▶ _EXERCISE DESCRIPTION_
Carry on the passage about monopsony and its effect on workers' wages from the point where it stops.

[PASSAGE]

The context was the battle between the Seattle giant and the publisher Hachette over e-book prices. Krugman worried Amazon could abuse its book-selling power to get its way. The dispute with Hachette was ultimately settled and Amazon was accelerating its move into many more areas than books.
But Krugman introduced many readers to a useful, if tongue-twisting, word that applies to the working-class dilemma: monopsony, where a large buyer controls or dominates a market.
Both monopoly and monopsony can describe enormous corporations that throw their weight around to the detriment of others.
But while monopolies can hurt customers by their power over pricing products, monopsonies affect the economy is a more subtle way. They are dominant buyers and have outsized power over what they buy and how much they are willing to pay.
This gives such a company the power to drive down not only the prices it’s willing to pay for the goods and services of its suppliers and vendors, but also the wages of workers.
The White House Council of Economic Advisers issued a report on the effects in October.
Monopsony, the report concluded, “leads to redistribution from workers to employers.”

[/PASSAGE]
[COLLECTED MATERIAL]

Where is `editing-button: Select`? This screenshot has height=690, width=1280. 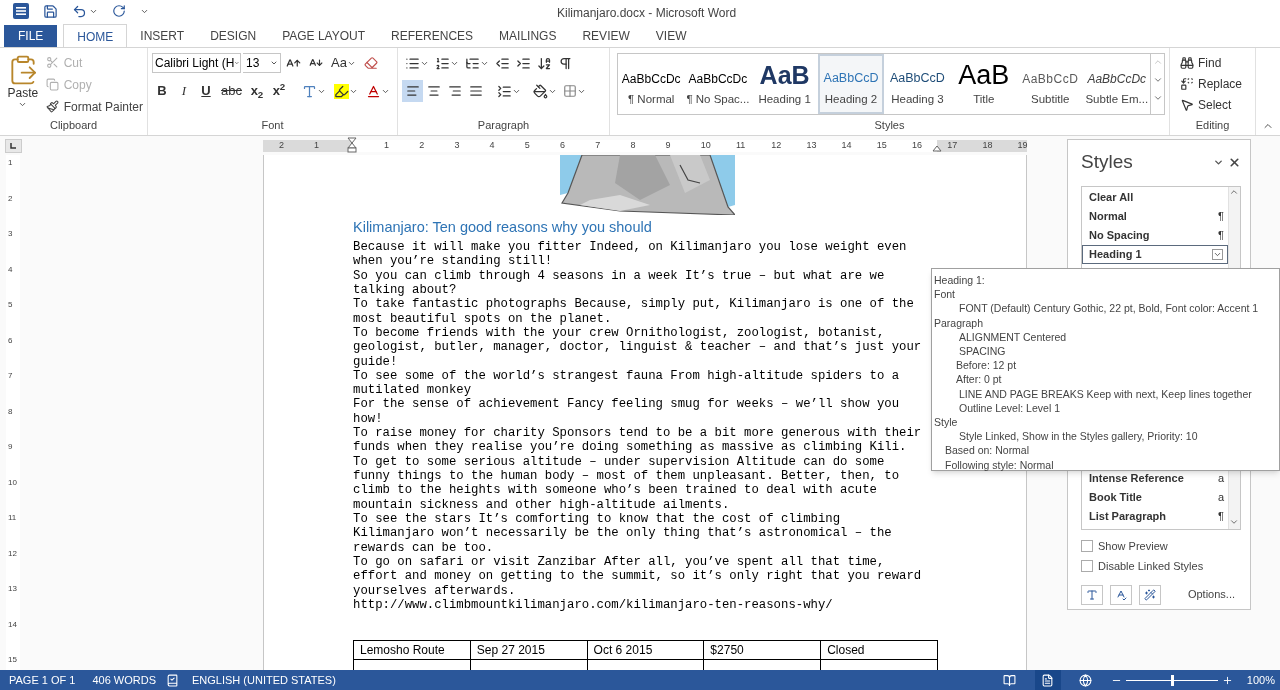 editing-button: Select is located at coordinates (1216, 104).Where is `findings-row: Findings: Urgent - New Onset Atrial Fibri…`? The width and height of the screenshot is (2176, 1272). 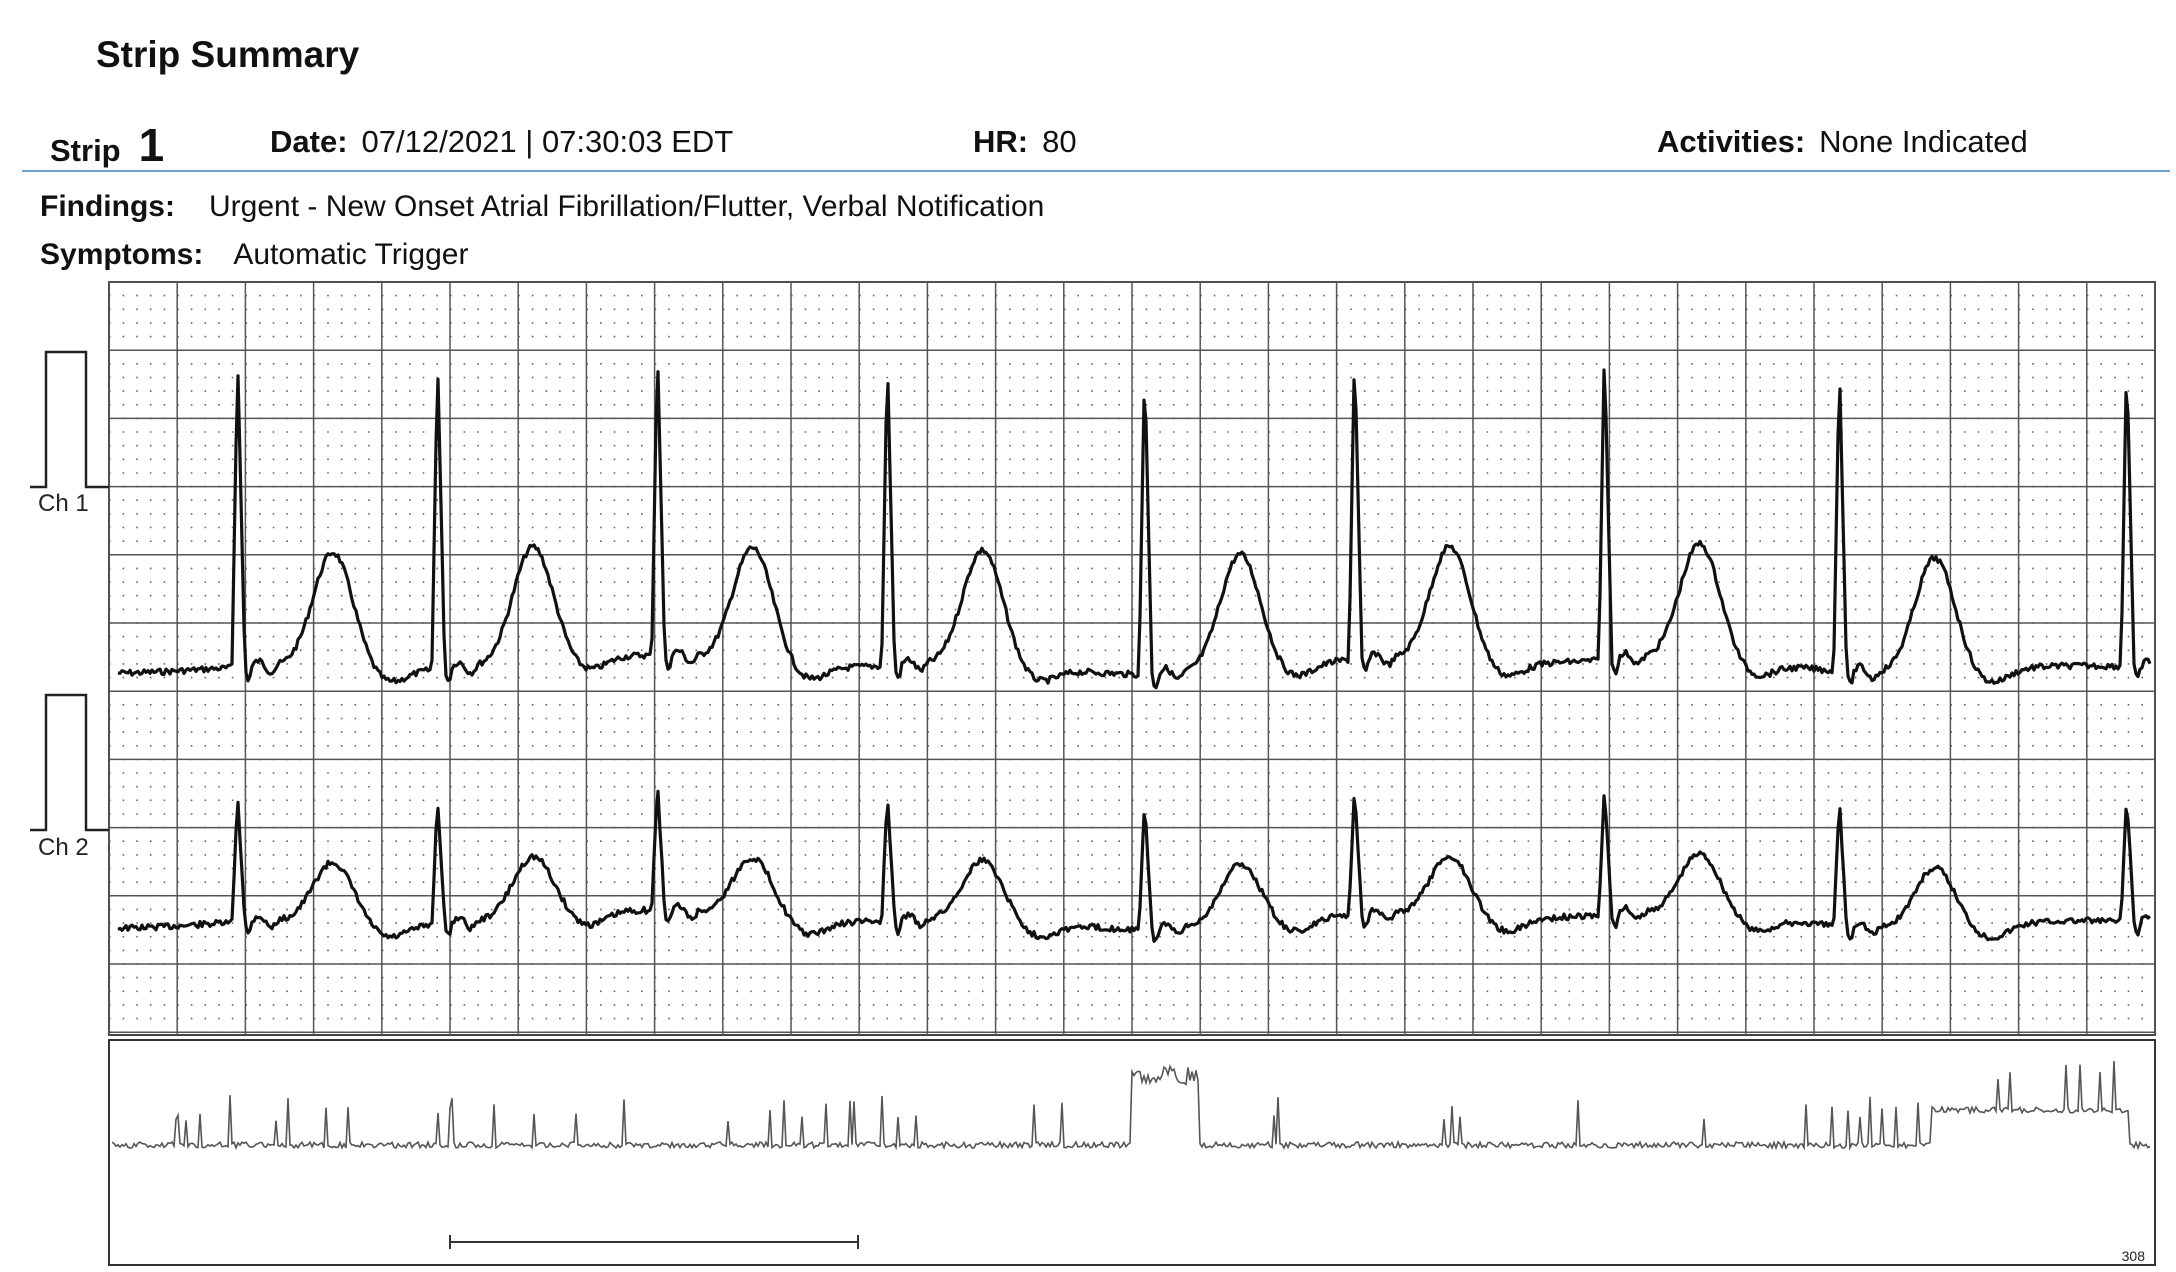
findings-row: Findings: Urgent - New Onset Atrial Fibri… is located at coordinates (542, 207).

[/COLLECTED MATERIAL]

▶ _WRITTEN REPLY_
It broadens the definition from companies with overwhelming influence in buying products to all giants that have gained wage-setting power in the marketplace. The clout also extends to employer collusion and anti-competitive noncompete agreements.
We got a peek into this in 2010, when the Justice Department went after six big Silicon Valley firms that conspired not to “poach” one another’s talented employees. Four of them, including Apple, Google and Intel, eventually paid $415 million to settle the case.
The conspiracy avoided the corporate burden of having to compete for nearby employees. For workers, it was a lousy deal.
It’s also no doubt only one slice of a much larger problem. For example, earlier this year Comcast’s DreamWorks paid $50 million to resolve another claim over its “gentleman’s agreement” with other animation studios to suppress wages and not seek to hire each other’s employees.
Sexy tech companies get attention. But based on the White House report and the work of other economists, the ability of large employers and cartels to hold down wages and opportunity is widespread.
It is likely a big reason why labor’s share of national income has in recent years been at its lowest level since the measurement began in 1948. And it deserves more study for its contribution to the notable decline in Americans moving for a job — a sign of the dynamism that shows a healthy economy.
When I started working full time more than 40(!) years ago, monopsonies didn’t exist in the American economy outside of professional sports and, in the theories of some economists, school districts. This was one more reason I found abundant opportunities and the ability to move up in my careers — something less available today.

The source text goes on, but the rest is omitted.